Task requirements:
(A) Name every school or college mentioned in the biography of Thomas Day below.
(B) Write a continuation of the biography of Thomas Day that picks up after its last sentence.

Thomas Day (July 6, 1777 – March 1, 1855) was an American lawyer, politician, and jurist who served as the secretary of the state of Connecticut from 1810 to 1835.

Early life and education 
Day was born in New Preston, Connecticut, in 1777, a descendant of Robert Day, one of the founders of Hartford, Connecticut. Day graduated from Yale College in 1797 and studied law at Litchfield Law School. From September 1798 to September 1799, was a tutor in Williams College. Day read law with Daniel Dewey. He was admitted to the bar in December 1799, and began practice in Hartford.

Career 
In 1809, Day was appointed assistant secretary of the state of Connecticut and in 1810 secretary, an office which he retained until 1835.

In May 1815, he became associate judge of the county court of Hartford, acting in this capacity, with the exception of one year, until May 1825, when he was made chief judge of that court, and so continued until June. 1833. He was a judge of the city court of Hartford from 1818–31 and contributed to city statutes of 1808, 1821, and 1824. He reported the decisions of the court from 1805 until 1853, which were published in twenty volumes.

Dataset extract:
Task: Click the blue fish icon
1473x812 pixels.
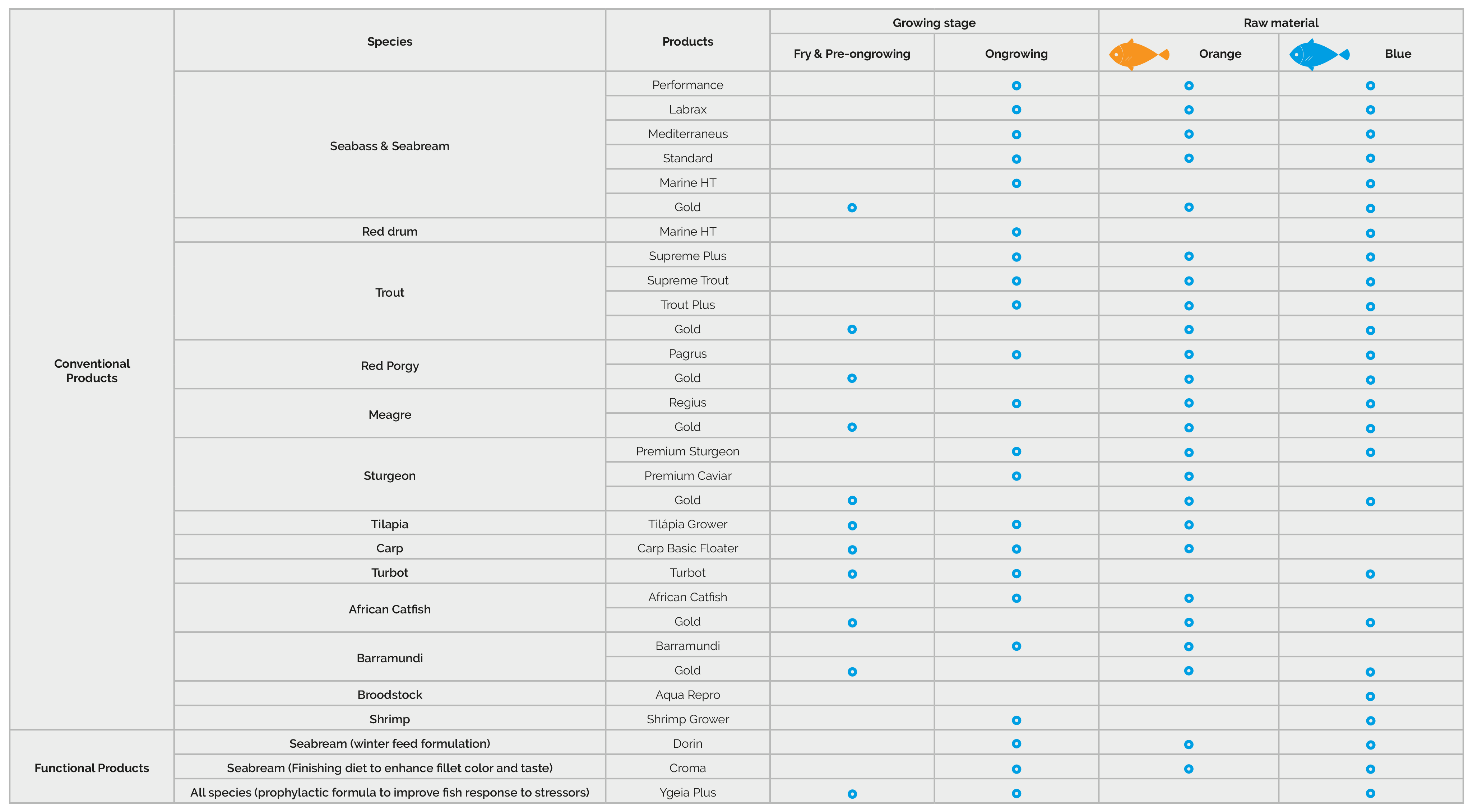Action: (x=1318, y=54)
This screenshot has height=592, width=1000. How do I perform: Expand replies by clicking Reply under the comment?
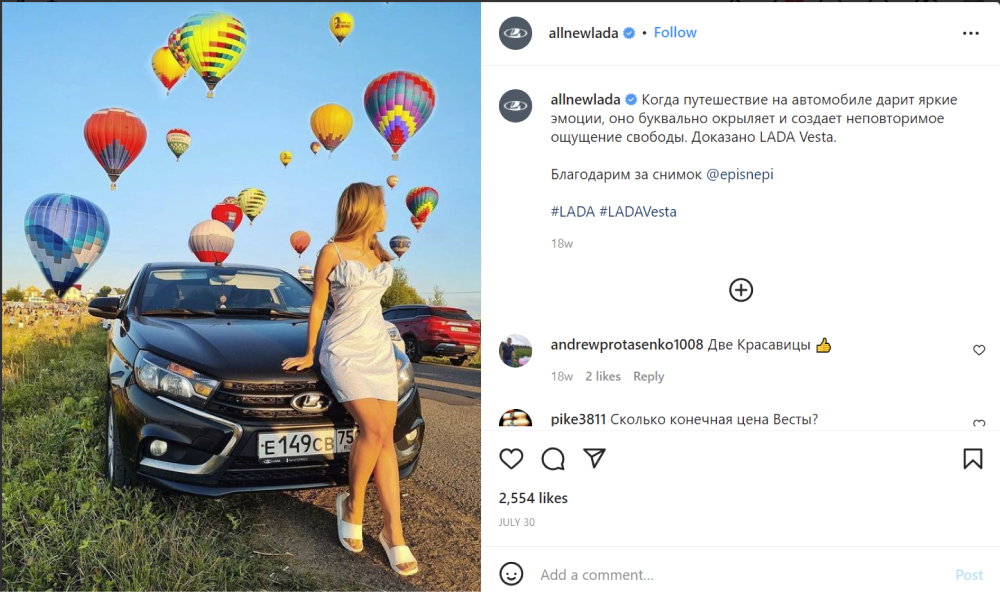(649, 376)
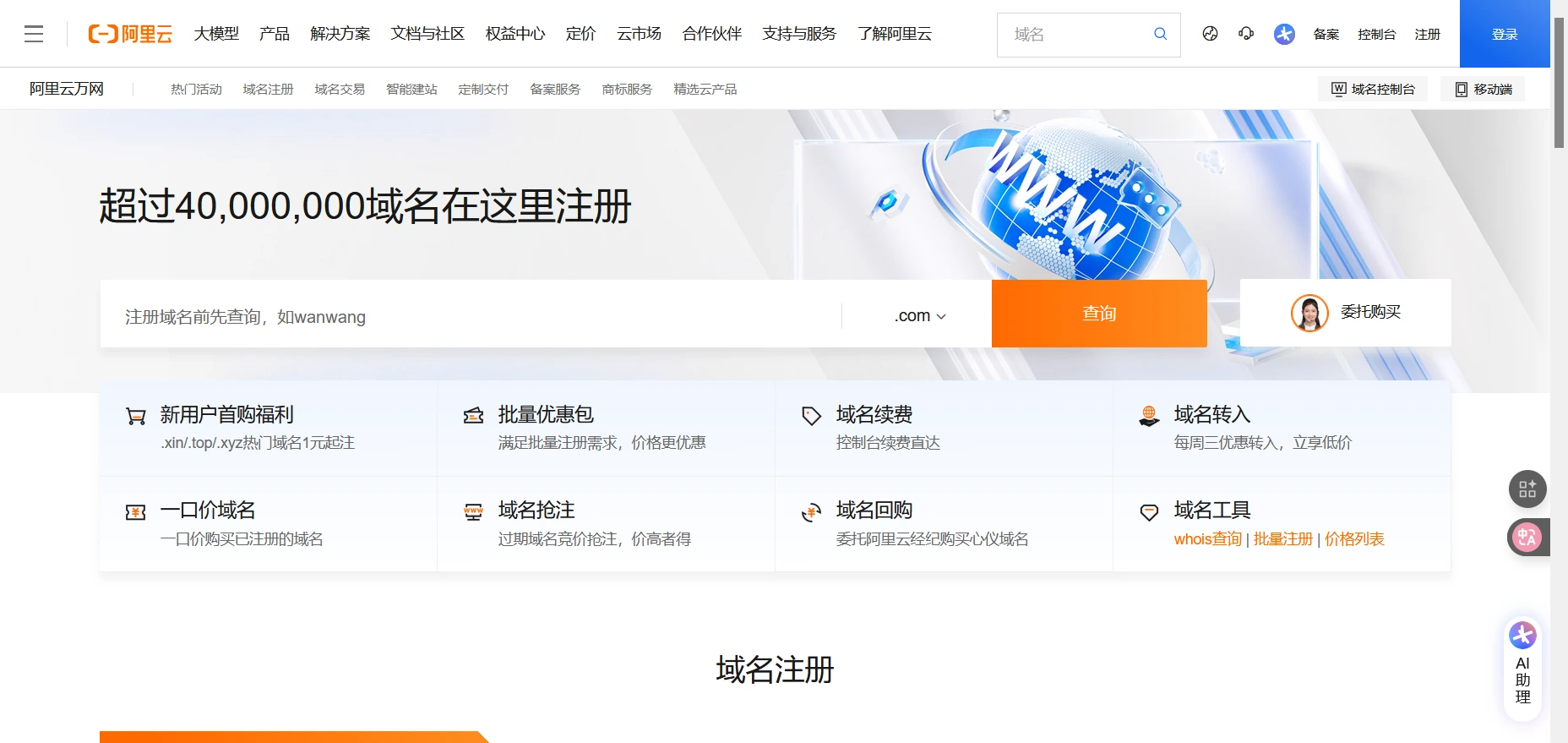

Answers by task:
(A) Yale College, Litchfield Law School, Williams College

(B)
He also edited several English law journals, amounting all together to forty volumes, in which he introduced notices of American decisions, and also of later English cases. He was an original member of the Connecticut Historical Society, of which he was president from 1839 until his death.

He was the brother of Yale College president Jeremiah Day.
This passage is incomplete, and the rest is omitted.